Scenario/Problem: You want to create an Internet site with Office 365.
Solution: To create an Internet site, navigate to the SharePoint Admin Center page and click the New button in the ribbon to open the drop-down menu .
In this menu, choose Public Site. The dialog that opens asks you for a
site title, an address (in which you can select from the list of
domains you have registered with your Office 365 account), a language,
a time zone, the site’s administrator and quota, but in this dialog you can only pick from the list of domains, and not specify any other URL addresses, as shown in Figure 1.
FIGURE 1 Creating a new public site collection.
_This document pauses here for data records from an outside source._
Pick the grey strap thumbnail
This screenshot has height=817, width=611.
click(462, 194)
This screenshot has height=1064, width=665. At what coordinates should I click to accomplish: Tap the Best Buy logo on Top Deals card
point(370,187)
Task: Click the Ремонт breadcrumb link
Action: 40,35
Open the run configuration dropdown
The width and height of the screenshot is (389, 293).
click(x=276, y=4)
After clicking OK, you are redirected back to
the SharePoint Admin Center, where you see an animation next to the
link to the site, signifying that the site is being provisioned. Wait
for the animation to stop, and click the link of the site collection to
open the dialog for the site collection properties. This dialog will
have two links to the actual site—one for you as a site owner (who will
need to edit the site) and another—the public website address for the
visitors to the site. Clicking either of these opens a new window. When
you have just created a site, it is not yet available to visitors from
the Internet, until you decide to do so by clicking on the Make Website
Online button in the new site, as shown in Figure 2.
FIGURE 2. A new public site, with the Make Website Online button at the top.
Note
To have your site
accessible to people over the Internet you must set up DNS for it. To
do that, click the DNS Information button in the ribbon, and follow the
instructions provided in that dialog.
When you click the Make Website Online
button, a dialog appears explaining that the website is currently only
available to users who are logged on, and a button to make the website online, as shown in Figure 3.
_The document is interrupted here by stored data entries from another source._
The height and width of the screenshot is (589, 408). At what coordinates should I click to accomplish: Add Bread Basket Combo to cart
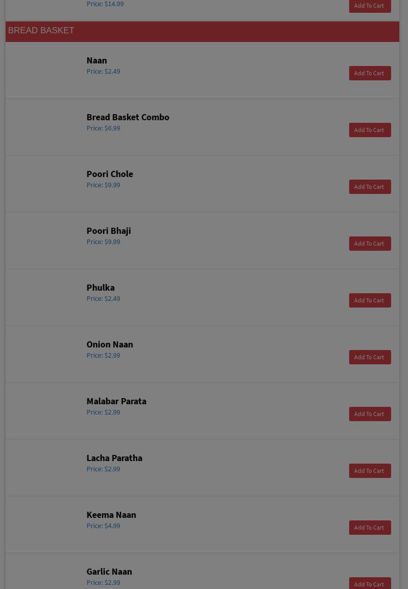point(370,130)
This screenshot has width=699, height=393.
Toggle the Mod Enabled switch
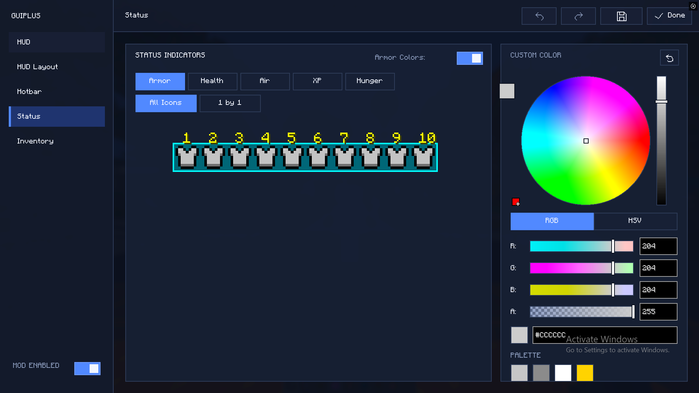coord(87,368)
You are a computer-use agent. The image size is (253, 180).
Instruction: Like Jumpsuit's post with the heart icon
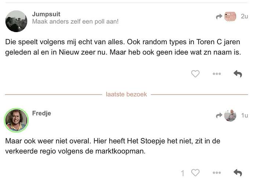[x=195, y=74]
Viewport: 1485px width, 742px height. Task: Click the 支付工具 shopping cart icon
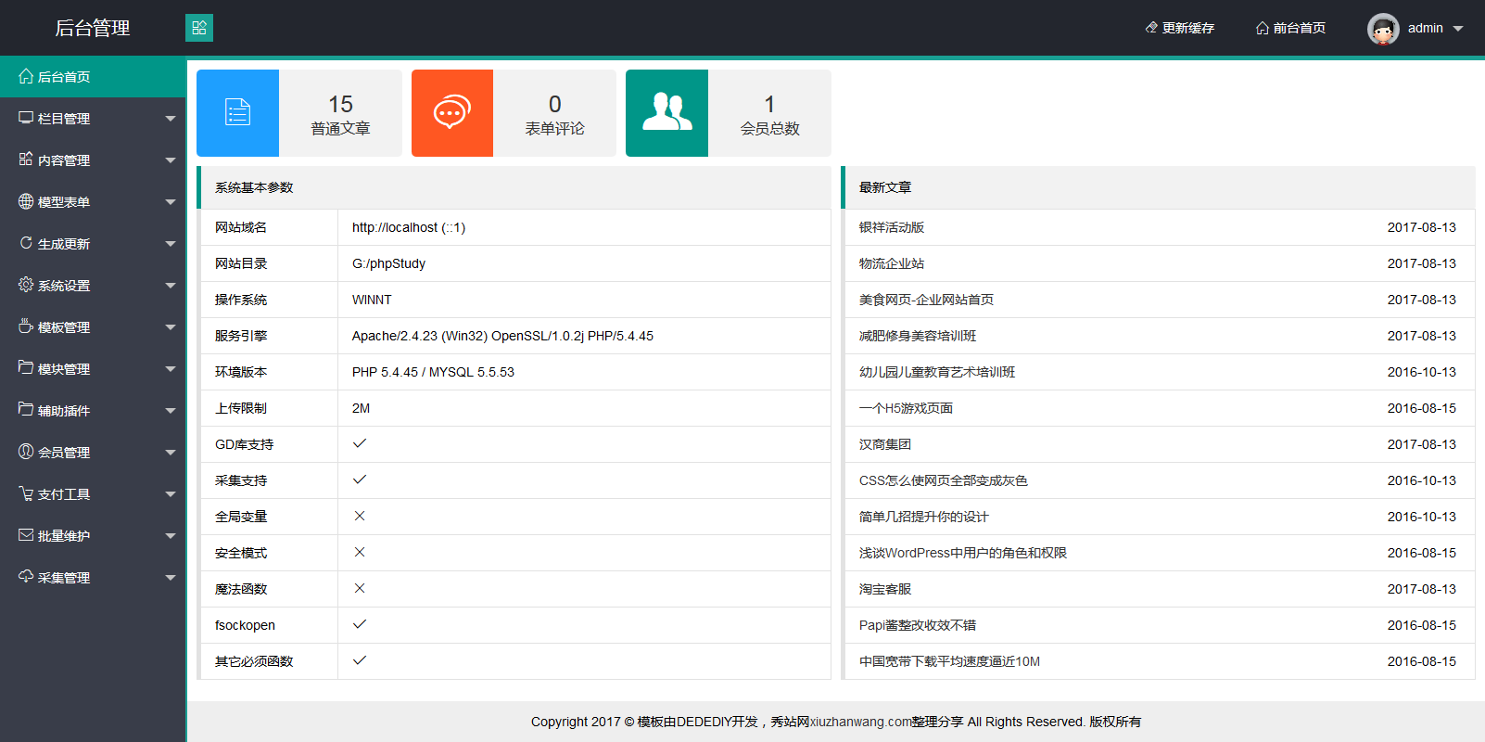coord(26,493)
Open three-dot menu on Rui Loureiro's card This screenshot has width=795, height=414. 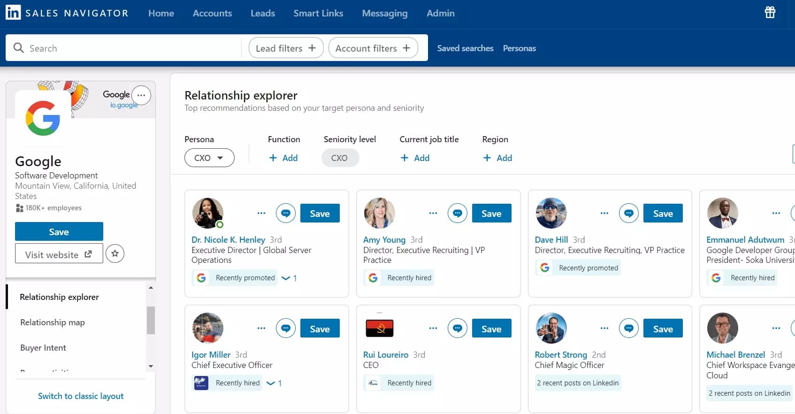(433, 328)
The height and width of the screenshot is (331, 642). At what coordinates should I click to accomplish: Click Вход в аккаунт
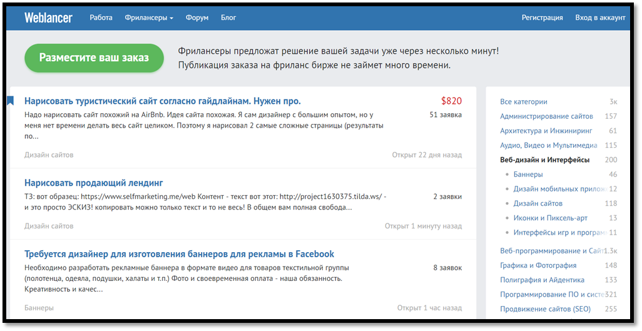point(599,18)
FIGURE 3 The Make Website Online dialog.
Clicking the button
opens another confirmation dialog, in which you confirm again that you
are ready to make the site online. After you approve that dialog, a
final dialog appears telling you the site is now available to anyone on
the Internet. Open it from another computer, or from another browser to
see it as visitors will see it—without the editing controls, as shown
in Figure 4.
FIGURE 4. The new Internet site is shown to visitors without the editing controls.